• Your instructions
The answer is to be an exact copy of the lines below running from the line with "Task: Click the Maintenance wrench icon" down to the line with "Click template icon beside 处置进程", both ends included, and nothing more.

• Supplied data
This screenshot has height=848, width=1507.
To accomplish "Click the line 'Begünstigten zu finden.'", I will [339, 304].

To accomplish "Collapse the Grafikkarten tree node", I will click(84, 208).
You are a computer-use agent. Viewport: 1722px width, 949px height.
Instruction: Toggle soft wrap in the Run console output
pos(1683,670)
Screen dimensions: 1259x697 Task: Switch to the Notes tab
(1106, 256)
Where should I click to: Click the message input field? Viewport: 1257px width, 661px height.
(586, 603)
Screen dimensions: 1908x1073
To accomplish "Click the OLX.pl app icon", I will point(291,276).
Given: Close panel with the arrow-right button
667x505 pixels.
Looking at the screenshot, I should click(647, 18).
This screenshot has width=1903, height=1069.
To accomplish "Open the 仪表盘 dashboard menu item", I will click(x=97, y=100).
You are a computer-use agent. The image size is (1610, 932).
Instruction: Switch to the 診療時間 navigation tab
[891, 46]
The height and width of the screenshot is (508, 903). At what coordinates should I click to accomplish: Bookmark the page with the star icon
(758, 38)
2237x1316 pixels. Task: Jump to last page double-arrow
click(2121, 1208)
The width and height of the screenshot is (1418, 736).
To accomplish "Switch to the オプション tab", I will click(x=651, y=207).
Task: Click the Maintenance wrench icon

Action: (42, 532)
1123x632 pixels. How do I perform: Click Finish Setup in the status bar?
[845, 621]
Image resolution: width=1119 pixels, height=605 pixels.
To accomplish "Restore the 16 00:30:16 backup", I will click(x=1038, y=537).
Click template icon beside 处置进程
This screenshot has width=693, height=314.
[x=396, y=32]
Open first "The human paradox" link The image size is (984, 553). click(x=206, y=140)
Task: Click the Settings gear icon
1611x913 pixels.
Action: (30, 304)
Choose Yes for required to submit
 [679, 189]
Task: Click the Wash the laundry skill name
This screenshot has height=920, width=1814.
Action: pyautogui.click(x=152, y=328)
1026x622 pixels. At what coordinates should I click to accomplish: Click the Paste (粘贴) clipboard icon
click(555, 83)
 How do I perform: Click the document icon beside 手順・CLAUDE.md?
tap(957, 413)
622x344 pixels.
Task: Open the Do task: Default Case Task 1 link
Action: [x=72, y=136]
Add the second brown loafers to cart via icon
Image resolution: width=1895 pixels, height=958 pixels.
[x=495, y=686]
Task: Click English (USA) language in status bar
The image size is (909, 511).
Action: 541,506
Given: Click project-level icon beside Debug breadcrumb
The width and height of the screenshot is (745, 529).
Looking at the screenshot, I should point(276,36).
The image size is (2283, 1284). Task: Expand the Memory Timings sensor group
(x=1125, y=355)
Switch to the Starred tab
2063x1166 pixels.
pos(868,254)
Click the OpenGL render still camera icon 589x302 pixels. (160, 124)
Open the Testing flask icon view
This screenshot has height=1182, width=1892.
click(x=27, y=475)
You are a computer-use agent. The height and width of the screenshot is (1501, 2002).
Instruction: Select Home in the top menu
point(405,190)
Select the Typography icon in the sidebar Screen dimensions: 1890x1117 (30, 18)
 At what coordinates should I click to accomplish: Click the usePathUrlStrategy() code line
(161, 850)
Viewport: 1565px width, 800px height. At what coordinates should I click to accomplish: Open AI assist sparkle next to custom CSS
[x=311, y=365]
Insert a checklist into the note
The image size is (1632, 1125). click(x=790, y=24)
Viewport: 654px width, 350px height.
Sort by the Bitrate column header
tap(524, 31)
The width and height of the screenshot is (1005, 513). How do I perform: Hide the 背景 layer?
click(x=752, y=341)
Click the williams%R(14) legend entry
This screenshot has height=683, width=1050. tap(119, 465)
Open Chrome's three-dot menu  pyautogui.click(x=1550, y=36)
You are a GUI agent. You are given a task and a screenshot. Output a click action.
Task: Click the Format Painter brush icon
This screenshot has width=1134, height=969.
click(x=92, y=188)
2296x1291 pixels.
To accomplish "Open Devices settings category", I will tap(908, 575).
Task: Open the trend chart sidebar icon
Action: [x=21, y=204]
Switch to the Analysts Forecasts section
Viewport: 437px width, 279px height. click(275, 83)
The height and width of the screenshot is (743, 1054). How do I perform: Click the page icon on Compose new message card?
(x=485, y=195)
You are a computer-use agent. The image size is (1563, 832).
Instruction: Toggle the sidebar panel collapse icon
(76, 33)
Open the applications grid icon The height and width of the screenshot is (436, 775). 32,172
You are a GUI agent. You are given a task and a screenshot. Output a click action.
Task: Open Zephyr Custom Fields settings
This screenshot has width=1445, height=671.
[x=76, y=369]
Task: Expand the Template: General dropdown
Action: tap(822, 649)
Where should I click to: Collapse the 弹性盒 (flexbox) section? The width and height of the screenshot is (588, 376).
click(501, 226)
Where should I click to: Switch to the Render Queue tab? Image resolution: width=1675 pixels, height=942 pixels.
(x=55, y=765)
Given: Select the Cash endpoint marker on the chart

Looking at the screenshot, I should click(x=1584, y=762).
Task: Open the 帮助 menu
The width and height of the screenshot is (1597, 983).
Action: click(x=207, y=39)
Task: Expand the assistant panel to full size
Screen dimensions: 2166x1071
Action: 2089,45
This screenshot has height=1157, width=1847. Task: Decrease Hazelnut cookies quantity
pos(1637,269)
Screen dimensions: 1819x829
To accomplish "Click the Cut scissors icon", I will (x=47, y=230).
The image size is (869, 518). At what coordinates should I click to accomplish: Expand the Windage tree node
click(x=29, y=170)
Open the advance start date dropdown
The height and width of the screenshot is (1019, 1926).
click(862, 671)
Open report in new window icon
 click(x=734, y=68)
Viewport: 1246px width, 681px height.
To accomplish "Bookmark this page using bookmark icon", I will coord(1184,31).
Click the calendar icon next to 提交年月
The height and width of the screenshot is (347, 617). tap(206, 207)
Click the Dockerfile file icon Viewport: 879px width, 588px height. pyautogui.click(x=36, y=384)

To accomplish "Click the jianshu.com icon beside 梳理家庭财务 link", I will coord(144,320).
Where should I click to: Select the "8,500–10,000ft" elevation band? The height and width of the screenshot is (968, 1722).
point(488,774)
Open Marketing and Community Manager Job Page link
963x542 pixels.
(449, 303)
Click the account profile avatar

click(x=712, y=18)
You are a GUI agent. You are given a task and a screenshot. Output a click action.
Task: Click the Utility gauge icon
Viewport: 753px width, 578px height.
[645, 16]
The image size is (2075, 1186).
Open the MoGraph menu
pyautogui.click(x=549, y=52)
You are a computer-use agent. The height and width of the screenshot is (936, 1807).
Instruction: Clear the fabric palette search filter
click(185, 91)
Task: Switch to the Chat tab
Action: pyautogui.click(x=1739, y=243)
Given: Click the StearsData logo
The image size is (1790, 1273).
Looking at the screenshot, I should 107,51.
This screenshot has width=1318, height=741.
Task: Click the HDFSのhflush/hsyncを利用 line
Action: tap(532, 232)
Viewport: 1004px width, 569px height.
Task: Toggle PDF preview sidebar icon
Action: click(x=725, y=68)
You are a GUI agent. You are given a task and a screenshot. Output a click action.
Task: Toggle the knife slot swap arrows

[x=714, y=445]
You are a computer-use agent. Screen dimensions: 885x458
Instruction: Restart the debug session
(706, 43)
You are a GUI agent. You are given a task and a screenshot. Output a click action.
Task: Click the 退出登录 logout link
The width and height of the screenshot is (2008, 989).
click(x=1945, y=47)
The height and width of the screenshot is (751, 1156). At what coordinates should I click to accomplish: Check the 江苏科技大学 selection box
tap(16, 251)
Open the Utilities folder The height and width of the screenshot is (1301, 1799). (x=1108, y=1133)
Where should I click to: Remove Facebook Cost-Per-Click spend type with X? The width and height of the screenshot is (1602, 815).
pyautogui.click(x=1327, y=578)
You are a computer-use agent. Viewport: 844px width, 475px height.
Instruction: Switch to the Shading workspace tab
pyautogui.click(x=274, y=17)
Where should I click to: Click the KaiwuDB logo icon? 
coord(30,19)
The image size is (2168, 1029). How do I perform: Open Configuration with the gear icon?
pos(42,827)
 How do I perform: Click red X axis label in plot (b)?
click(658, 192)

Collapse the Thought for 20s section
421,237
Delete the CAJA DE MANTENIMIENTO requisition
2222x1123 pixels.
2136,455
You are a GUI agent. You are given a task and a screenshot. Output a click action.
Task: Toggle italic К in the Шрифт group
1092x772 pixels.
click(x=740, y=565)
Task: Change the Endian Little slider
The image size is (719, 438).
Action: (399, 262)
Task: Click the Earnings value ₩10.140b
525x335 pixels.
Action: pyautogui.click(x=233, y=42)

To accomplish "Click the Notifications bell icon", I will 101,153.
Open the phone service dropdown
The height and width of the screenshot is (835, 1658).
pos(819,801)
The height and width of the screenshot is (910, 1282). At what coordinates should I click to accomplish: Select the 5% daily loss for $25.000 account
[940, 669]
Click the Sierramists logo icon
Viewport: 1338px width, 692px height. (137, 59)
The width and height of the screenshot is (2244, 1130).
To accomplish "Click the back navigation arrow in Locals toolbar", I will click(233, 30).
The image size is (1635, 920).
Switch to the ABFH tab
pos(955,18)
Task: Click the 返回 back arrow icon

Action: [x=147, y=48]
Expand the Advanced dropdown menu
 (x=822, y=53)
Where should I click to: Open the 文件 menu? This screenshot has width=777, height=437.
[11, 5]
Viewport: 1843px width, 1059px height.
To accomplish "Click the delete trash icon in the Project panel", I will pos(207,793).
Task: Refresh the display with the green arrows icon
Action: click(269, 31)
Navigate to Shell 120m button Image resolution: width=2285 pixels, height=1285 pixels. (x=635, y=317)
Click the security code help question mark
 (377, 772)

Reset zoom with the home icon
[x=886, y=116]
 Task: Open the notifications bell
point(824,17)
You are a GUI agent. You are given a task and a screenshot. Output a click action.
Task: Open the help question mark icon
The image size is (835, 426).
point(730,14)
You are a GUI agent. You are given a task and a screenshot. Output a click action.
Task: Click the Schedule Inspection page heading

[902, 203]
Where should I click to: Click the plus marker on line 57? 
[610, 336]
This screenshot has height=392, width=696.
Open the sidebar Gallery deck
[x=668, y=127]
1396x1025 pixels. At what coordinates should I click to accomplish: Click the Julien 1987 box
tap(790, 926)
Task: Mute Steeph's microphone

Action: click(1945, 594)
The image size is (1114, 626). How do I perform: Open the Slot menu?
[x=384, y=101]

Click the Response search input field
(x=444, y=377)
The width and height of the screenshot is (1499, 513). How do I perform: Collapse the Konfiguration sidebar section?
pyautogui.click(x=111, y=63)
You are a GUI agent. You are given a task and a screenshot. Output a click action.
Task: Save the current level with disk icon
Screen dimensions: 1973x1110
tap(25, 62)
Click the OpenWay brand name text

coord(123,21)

• Answer to this problem
Task: Click the Maintenance wrench icon

Action: (42, 532)
1123x632 pixels. How do I perform: Click Finish Setup in the status bar?
[845, 621]
Image resolution: width=1119 pixels, height=605 pixels.
To accomplish "Restore the 16 00:30:16 backup", I will click(x=1038, y=537).
Click template icon beside 处置进程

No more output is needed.